So you're co-launching a sect and become a sex-guru? ;)

No srsly, I've found that many people (not only young women) could need some
help to get more self-esteem, curiosity (many are, but they think they're not
allowed to be), orientation, focus, can-do mentality, so your business could
be helpful.

Indirectly I do something similar. I give seminars (as a side business) on
business apparel and experienced that the technical stuff (e.g., colour choice
or sleeve length) is just a part, attitude is equally (or even more)
important. And people (both men and women) often need someone (me in this
case) who tells them that they're not that bad, that there are (mostly
unwritten or not commonly known) rules out there that can be understood. That
a lot of confusion can be reduced often with simple methods (i.e., complex
things made simple and applicable).

My background in social simulation certainly helps to understand social
dynamics and make those rules and how-to procedures minimal and explicit.
E.g., parts of my approach are directly transfered from the theory of situated
agents, where one is embedded within a (social) context, occupies a (social)
position, has goals, which lead to the required actions.

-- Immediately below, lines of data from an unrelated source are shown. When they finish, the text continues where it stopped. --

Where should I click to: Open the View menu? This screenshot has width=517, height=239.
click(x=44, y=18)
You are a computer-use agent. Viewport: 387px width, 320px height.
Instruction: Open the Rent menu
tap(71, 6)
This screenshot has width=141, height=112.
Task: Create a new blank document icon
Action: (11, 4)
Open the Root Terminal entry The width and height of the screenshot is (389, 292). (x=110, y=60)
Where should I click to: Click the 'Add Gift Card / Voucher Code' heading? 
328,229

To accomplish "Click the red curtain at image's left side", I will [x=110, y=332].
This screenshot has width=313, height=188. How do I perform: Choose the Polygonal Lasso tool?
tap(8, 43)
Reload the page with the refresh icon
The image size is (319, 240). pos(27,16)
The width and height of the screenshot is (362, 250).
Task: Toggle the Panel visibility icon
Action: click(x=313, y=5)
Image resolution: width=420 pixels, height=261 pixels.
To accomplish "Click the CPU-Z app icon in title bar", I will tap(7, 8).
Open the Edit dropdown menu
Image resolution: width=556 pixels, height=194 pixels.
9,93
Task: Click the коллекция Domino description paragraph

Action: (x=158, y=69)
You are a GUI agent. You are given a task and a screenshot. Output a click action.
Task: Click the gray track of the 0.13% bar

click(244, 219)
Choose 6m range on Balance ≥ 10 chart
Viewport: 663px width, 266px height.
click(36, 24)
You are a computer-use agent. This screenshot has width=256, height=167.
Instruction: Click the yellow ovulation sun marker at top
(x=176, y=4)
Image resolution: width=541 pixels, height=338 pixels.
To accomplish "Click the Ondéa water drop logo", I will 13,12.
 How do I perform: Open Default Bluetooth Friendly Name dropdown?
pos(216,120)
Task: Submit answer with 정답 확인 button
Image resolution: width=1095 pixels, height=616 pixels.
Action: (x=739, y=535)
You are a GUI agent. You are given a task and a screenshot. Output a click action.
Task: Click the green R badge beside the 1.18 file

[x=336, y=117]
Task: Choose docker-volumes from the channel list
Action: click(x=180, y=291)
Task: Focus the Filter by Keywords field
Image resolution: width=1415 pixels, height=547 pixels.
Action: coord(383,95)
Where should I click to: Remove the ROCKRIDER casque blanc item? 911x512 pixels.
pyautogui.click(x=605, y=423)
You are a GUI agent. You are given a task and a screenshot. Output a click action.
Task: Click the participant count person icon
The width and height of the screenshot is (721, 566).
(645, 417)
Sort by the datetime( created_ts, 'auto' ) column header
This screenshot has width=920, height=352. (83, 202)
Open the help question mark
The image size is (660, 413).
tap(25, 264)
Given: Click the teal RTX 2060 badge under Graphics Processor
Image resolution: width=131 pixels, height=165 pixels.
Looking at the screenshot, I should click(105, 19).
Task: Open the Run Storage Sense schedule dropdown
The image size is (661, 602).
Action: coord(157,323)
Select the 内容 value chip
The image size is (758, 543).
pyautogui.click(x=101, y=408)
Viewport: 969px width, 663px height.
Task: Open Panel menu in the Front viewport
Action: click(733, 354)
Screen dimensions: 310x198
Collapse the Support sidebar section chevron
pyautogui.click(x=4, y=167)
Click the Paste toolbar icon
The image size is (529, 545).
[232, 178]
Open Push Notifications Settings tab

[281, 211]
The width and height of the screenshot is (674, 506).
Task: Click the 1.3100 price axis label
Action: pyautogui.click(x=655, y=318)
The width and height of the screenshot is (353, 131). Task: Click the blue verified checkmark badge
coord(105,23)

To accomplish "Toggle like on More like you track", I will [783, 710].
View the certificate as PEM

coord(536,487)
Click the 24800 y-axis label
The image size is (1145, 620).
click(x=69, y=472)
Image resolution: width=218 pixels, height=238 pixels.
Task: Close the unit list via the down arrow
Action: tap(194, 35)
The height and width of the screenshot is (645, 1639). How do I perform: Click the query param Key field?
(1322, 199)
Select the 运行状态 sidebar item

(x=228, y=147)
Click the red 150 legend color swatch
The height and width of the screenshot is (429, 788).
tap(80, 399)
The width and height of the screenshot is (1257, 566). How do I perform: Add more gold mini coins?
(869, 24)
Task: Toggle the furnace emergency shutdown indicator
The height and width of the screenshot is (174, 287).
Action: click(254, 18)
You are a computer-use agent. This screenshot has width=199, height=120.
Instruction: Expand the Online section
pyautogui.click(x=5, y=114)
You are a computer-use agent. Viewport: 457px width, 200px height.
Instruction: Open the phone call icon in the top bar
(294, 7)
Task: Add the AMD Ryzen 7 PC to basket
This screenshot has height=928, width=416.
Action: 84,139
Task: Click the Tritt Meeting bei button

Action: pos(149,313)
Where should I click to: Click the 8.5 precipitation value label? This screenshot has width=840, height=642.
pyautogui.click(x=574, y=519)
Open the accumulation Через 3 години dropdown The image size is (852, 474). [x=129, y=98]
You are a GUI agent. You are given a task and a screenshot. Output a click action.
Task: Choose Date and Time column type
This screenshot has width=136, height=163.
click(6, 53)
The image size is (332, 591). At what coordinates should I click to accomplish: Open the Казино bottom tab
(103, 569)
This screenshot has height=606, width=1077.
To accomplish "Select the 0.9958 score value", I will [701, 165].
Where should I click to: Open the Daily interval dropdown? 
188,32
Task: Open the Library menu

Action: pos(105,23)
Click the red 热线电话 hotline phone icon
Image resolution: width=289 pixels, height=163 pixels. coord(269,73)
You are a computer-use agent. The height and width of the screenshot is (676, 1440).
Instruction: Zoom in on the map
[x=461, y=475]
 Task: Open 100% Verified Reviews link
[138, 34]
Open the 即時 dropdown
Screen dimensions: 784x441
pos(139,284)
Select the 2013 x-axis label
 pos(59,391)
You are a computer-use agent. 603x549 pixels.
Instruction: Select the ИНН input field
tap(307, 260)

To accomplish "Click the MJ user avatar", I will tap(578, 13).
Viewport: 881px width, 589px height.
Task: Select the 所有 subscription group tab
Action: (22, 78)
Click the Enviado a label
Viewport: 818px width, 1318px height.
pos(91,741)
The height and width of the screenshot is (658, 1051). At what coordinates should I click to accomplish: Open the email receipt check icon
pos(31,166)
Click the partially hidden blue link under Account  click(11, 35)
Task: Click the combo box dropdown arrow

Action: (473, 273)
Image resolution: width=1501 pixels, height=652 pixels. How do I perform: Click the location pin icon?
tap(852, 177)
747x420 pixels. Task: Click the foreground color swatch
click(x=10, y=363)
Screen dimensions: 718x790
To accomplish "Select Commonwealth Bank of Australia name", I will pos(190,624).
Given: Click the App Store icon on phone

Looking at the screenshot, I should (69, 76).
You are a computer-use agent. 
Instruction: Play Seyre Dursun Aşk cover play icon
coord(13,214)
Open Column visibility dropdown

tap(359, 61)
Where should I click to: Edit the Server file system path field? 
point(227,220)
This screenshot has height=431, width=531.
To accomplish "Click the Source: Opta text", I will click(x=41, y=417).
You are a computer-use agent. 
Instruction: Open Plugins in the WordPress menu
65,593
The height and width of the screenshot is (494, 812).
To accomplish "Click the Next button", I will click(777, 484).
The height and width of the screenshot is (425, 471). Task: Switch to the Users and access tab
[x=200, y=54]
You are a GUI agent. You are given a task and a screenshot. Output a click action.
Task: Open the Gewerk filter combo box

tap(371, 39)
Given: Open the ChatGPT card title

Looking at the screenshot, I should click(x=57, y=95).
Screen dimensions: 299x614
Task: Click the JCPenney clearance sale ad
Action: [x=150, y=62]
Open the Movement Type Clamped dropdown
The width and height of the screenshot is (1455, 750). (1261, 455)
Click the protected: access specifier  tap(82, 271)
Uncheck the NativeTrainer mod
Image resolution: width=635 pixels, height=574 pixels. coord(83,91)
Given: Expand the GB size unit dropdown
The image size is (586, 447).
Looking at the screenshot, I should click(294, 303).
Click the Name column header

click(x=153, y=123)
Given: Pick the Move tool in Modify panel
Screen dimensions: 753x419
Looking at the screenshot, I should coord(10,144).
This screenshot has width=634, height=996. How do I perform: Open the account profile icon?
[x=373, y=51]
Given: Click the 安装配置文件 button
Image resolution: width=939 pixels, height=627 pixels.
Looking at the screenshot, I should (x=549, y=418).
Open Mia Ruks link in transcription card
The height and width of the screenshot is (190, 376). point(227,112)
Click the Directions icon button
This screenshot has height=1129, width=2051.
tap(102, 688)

Shorter:

f(context, position, goals) -> actions.

In the case of my seminars, the actions are mostly clothing-related (e.g.,
dress like co-workers or dress like seniors?). But it's easily extendable.

Sorry, you didn't ask for this, I wrote it anyway. :)

------
Nursie
I don't really get the whole self-help, personal-development thing, but maybe
that's because when life starts to bore me or get stale I change it.

The conversation in the article reads like this guy is somewhat manic though.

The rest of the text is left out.